The Joint Commission is a national not-for-profit health care accrediting organization.
Both the Evarts Joint Center and the Geriatric Fracture Center underwent voluntary and rigorous on-site surveys March 21 and 22. They earned disease-specific care certification by demonstrating that they follow national patient-care standards; use evidence-based guidelines to deliver high-quality outcomes; and use performance measures and improvement initiatives to continually improve care.
"We're very gratified to receive this recognition from the Joint Commission," said Daniel A. Mendelson, M.D., Co-Director of the Geriatric Fracture Center along with Stephen L. Kates, M.D., Susan Friedman, M.D. is the center’s Research Director. "Our research demonstrates that a systematic, evidence-based approach to the care of older adults with fractures can raise the standard of care and improve patient outcomes."
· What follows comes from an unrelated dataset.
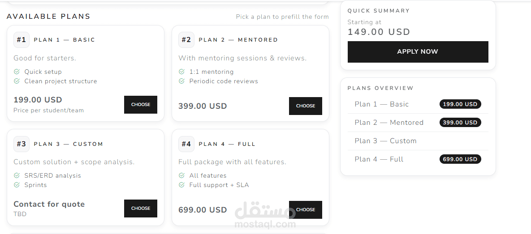This screenshot has height=234, width=531.
Task: Choose the Plan 3 Custom plan
Action: [141, 208]
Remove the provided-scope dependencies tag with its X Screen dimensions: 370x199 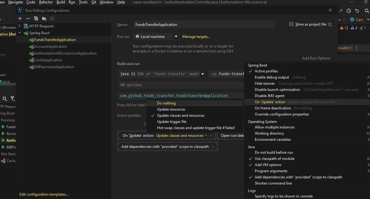213,147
The GFC is dedicated to the care of elderly patients who suffer fractures. Since the program was implemented at Highland in 2004, Dr. Kates, Dr. Mendelson and Dr. Friedman have improved patient outcomes and helped hospitals in this country and internationally to adopt their model. Their approach focuses on co-management of patients by the orthopaedic surgeon who repairs the fracture and a geriatrician or internal medicine specialist who cares for the overall health of the patient. They have published numerous studies on their treatment methods and recently led efforts to develop the United States’ first "Blue Book" on fragility fracture care.
"We're very proud of our team’s contributions on behalf of patients," Dr. Kates said. "We have developed some of the best practices in fragility care in the country. And because of our approach, our patients have shorter lengths of stay, fewer complications and fewer hospital readmissions."
With its re-certification, the Evarts Joint Center shows its adherence to quality care for patients needing hip and knee replacements.
"When you’re marked against a national standard, it’s good to know that outside, independent observations verify the work you’re doing," said Allen Boyd Jr., M.D., Chief of Orthopaedics at Highland Hospital. "For Evarts to be recertified lets us know that we continue to meet, if not exceed, the level we set the bar at when we were last certified."
The Evarts Joint Center is the largest provider of joint replacement in the area. The team includes a network of orthopaedists, geriatricians, nurse practitioners, physical therapists, social workers and occupational therapists.